What’s Fueling the Weight Woes?
Of those who enter Weigh Smart, the average participant is 12 years old, 5’3”, and 200 pounds. Most are well above the 95th percentile of BMI for their age. They spend an average of five hours a day in front of a computer or television screen, have terrible eating habits and get a significant portion of their caloric intake from soda or sugar-rich juice. And as they’re eating more unhealthy food, schoolchildren are getting progressively less physically active. Social and school habits aside, kids inherit both genes and eating habits from their parents, Scheimann says.
Because parents are buying and preparing the food the Weigh Smart program emphasizes behavioral modification for the whole family. Imani’s mother remembers being an overweight child.
“I struggled with weight my whole life, and so did my husband,” she says. Two years ago, both parents opted for gastric bypass surgery. “And suddenly we lost all of this weight,” she says. “But at the same time, Imani was gaining.”
When the family's pediatrician recommended Weigh Smart, they agreed to try it. “I hope she can look back on her childhood,” Imani's mom says, “and say that my mother helped me feel better about how I eat.”

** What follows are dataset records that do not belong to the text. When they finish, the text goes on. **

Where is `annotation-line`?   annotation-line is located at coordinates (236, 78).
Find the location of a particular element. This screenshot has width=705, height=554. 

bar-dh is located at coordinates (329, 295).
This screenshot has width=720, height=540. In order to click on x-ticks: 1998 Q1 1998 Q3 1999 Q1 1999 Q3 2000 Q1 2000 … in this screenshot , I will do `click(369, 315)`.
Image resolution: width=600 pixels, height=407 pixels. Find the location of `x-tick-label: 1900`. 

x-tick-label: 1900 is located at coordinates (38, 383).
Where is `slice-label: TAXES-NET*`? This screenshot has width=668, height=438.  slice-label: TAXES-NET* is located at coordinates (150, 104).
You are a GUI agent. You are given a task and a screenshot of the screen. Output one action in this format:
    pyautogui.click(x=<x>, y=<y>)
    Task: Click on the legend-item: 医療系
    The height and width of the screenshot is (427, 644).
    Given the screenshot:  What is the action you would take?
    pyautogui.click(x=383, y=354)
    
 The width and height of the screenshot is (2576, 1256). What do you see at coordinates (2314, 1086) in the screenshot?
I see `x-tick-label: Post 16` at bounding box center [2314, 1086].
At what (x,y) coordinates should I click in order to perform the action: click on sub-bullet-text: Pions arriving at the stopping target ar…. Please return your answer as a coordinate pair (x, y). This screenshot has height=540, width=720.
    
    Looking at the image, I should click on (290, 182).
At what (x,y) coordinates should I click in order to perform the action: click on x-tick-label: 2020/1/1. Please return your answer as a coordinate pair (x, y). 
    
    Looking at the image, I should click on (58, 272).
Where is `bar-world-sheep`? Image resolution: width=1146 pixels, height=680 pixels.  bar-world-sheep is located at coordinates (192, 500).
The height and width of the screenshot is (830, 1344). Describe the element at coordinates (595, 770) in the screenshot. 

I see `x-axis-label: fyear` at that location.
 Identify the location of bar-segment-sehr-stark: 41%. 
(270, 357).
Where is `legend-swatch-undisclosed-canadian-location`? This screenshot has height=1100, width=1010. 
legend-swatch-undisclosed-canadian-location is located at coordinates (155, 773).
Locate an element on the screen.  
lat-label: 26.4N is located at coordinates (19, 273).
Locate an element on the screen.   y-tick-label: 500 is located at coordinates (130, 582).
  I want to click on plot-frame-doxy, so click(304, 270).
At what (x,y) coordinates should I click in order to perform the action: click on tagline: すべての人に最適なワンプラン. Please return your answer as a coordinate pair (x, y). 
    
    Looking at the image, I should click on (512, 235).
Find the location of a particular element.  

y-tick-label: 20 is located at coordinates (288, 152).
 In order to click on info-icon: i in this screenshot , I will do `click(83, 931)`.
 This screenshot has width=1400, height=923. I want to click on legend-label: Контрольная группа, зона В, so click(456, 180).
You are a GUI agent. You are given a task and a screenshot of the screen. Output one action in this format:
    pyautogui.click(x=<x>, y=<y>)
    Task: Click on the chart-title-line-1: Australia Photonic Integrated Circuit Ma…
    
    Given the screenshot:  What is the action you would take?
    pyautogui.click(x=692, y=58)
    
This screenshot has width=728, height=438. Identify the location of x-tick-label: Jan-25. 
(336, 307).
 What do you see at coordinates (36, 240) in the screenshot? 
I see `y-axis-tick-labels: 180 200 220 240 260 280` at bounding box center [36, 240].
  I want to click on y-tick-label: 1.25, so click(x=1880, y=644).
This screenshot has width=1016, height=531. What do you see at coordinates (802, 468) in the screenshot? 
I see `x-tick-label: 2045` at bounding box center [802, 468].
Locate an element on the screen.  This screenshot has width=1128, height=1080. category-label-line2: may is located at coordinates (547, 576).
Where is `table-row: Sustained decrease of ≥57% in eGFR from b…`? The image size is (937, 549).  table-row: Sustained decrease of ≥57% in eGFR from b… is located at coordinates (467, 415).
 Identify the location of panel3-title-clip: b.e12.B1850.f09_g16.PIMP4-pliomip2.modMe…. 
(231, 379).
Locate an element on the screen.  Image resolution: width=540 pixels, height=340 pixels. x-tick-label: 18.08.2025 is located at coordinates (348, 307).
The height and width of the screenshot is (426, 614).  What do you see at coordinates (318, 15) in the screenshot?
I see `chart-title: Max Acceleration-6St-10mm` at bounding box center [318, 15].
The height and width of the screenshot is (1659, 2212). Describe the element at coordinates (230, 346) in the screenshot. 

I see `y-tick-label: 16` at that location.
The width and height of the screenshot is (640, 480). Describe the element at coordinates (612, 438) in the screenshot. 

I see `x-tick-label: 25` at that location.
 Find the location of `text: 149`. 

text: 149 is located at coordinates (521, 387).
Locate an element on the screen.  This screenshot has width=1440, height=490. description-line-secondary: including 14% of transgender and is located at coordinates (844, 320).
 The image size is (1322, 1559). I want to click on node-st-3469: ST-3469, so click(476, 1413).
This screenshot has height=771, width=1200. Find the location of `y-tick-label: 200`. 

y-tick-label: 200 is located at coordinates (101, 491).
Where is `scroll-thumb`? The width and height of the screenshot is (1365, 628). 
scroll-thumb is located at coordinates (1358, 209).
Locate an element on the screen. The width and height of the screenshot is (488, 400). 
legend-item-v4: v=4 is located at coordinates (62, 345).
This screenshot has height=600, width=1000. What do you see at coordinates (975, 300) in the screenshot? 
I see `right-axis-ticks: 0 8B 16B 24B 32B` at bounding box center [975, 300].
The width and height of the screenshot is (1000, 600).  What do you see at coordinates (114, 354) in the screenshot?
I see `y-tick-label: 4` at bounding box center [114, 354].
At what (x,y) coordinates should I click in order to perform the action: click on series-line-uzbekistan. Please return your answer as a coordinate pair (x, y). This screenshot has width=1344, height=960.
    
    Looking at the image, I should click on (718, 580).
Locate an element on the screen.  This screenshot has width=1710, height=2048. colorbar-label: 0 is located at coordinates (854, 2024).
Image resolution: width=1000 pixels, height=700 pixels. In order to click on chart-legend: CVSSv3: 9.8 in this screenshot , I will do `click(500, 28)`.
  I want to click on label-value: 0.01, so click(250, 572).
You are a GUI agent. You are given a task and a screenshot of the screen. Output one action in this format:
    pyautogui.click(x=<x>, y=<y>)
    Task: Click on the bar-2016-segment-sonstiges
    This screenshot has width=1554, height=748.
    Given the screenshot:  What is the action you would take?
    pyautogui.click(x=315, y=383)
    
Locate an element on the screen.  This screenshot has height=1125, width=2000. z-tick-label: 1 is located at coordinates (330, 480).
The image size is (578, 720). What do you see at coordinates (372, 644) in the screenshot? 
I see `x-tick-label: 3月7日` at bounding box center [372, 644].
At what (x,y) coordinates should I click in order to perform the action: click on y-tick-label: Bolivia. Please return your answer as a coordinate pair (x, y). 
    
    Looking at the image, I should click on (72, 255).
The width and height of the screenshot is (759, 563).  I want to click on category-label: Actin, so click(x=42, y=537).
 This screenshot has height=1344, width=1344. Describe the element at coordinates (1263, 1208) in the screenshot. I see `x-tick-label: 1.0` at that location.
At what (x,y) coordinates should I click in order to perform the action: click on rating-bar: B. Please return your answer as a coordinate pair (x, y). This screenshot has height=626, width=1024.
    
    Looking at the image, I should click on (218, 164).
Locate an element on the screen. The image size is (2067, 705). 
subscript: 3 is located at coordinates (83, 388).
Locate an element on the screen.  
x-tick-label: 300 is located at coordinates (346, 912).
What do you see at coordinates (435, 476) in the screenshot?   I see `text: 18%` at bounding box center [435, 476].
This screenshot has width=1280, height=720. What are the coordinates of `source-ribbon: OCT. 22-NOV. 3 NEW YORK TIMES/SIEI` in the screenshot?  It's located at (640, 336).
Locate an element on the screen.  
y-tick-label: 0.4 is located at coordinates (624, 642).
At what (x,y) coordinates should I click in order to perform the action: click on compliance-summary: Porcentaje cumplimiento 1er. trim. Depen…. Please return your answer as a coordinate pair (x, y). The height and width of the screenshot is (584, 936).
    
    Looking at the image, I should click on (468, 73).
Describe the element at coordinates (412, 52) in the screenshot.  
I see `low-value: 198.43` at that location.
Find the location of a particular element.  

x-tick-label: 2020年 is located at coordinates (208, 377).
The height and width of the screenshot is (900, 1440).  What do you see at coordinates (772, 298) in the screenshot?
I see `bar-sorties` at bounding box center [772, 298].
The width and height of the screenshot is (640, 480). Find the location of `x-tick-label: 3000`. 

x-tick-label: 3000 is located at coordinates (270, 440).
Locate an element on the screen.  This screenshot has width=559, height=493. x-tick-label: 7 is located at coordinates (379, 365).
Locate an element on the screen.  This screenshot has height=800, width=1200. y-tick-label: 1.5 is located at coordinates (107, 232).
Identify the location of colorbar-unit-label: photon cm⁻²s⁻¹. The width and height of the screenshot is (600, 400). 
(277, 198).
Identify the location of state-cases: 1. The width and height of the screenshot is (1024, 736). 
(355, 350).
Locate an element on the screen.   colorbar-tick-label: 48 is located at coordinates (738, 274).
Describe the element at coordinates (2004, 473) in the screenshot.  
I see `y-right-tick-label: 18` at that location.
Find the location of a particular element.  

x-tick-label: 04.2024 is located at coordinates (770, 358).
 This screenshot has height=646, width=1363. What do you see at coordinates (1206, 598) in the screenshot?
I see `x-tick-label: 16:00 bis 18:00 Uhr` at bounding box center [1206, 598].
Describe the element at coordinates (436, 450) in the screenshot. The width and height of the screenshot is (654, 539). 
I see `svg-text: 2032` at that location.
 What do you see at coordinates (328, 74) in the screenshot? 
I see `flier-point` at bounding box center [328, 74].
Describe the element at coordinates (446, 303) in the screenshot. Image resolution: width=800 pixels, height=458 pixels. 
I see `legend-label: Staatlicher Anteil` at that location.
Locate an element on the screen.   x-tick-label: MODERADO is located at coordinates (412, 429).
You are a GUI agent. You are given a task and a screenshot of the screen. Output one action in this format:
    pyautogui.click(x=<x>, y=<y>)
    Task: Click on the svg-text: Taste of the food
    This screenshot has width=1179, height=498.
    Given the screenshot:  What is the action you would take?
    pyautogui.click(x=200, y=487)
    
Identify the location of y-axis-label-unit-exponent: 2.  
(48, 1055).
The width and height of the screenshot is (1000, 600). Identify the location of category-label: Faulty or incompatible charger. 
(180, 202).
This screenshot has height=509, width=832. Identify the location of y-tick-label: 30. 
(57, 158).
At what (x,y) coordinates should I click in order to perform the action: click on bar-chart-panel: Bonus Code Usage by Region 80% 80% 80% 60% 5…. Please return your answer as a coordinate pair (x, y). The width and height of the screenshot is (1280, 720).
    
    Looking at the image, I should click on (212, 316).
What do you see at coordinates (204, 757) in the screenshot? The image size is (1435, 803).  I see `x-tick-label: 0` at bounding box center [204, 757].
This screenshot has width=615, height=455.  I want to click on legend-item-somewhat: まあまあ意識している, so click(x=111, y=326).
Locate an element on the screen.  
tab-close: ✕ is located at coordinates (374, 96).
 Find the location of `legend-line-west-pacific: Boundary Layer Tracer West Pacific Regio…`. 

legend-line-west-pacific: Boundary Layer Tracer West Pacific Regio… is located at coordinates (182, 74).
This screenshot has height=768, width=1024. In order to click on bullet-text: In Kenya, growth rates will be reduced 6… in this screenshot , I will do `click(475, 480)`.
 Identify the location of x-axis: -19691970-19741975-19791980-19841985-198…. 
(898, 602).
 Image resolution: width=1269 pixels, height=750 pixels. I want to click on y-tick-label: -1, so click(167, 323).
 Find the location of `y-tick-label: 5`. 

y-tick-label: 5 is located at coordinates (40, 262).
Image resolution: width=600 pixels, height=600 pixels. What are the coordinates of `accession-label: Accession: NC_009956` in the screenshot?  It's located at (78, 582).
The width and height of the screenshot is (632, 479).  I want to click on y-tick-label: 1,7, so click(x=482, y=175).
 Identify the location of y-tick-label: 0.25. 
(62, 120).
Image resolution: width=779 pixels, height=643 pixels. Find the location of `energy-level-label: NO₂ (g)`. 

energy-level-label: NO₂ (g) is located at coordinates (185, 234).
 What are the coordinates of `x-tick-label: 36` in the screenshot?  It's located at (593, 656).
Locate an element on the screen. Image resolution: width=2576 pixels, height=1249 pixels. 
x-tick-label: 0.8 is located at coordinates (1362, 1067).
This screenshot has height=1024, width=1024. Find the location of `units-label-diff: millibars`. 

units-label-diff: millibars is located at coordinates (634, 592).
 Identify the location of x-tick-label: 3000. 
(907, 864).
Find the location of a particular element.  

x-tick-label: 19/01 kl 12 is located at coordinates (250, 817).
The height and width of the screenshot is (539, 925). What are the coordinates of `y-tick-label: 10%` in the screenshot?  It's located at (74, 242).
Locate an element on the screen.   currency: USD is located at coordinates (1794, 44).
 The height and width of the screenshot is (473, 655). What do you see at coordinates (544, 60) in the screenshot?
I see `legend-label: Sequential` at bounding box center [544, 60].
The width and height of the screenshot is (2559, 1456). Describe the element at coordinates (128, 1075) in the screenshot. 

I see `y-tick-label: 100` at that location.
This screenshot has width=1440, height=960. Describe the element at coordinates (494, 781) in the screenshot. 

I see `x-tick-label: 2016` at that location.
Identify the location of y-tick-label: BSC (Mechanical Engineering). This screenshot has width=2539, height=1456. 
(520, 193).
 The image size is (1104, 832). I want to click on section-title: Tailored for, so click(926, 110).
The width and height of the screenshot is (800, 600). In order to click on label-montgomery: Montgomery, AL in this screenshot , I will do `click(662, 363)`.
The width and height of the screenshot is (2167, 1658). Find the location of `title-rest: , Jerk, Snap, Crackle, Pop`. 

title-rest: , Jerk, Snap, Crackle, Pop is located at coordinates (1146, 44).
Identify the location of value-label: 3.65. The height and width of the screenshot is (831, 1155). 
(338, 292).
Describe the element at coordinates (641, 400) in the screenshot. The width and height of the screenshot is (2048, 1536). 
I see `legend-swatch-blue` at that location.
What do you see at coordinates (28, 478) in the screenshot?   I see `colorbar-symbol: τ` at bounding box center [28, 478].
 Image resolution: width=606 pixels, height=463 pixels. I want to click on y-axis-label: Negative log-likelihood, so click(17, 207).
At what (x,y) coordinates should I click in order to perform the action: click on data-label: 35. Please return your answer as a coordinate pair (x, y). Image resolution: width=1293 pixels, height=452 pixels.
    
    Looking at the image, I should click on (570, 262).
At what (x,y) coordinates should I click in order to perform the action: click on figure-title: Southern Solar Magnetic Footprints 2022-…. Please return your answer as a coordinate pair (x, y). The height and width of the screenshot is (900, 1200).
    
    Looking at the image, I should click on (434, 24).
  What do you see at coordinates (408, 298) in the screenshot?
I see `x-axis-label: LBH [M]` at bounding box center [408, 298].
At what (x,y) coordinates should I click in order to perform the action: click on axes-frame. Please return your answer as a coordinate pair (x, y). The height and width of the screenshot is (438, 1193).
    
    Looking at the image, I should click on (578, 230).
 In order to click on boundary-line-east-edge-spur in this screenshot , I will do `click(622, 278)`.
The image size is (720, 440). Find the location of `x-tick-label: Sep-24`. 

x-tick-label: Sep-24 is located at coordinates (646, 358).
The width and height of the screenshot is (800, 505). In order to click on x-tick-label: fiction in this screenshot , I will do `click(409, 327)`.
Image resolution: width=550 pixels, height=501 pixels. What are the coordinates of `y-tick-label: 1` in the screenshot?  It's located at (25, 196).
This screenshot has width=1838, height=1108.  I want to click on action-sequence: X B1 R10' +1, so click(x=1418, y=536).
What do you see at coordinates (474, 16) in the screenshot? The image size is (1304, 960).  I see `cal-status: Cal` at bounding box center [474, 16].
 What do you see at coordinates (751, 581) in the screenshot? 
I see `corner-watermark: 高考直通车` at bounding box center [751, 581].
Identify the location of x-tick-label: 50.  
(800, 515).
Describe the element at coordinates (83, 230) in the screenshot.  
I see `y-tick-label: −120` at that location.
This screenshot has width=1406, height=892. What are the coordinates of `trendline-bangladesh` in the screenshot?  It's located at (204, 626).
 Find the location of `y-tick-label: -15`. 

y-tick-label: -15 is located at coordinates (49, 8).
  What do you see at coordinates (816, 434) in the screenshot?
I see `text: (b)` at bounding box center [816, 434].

Perhaps most alarming is that childhood obesity brings with it a host of chronic health problems, from the relatively benign social isolation and acid reflux to the more ominous fatty liver disease, hypertension and type 2 diabetes. Though obesity-related health problems have been recognized in adults for years, physicians have only recently started paying attention to obesity-fueled pathologies in children.
The most universal, and perhaps most overlooked, health issue is the psychological stigma of being overweight. “There aren’t cool clothes that you can wear,” Scheimann says, “and people will say things.” The social stigma feeds a vicious cycle of lowered self-esteem that makes its victims all the more likely to overeat.
As for severe medical complications, Scheimann was among the first researchers to study the frightening prevalence of nonalcoholic fatty liver disease (NAFLD) in children – 9.6 percent in all children and adolescents ages 2 to 19 years, and 38 percent in obese children (Pediatrics, October 2006). Also, NAFLD is an insidious disease with few, if any, early sypmtoms, detectable only through blood tests or ultrasound.
NAFLD is highly reversible through diet and exercise, but left untreated the health consequences can be grim. Between 5 percent and 10 percent of patients, will progress to NAFLD hepatitis, scarring and, sometimes, full-blown cirrhosis and liver failure. Scheimann is currently working with researchers from five other pediatric hospitals conducting an NIH-funded clinical trial to elucidate the course of the disease and best treatments.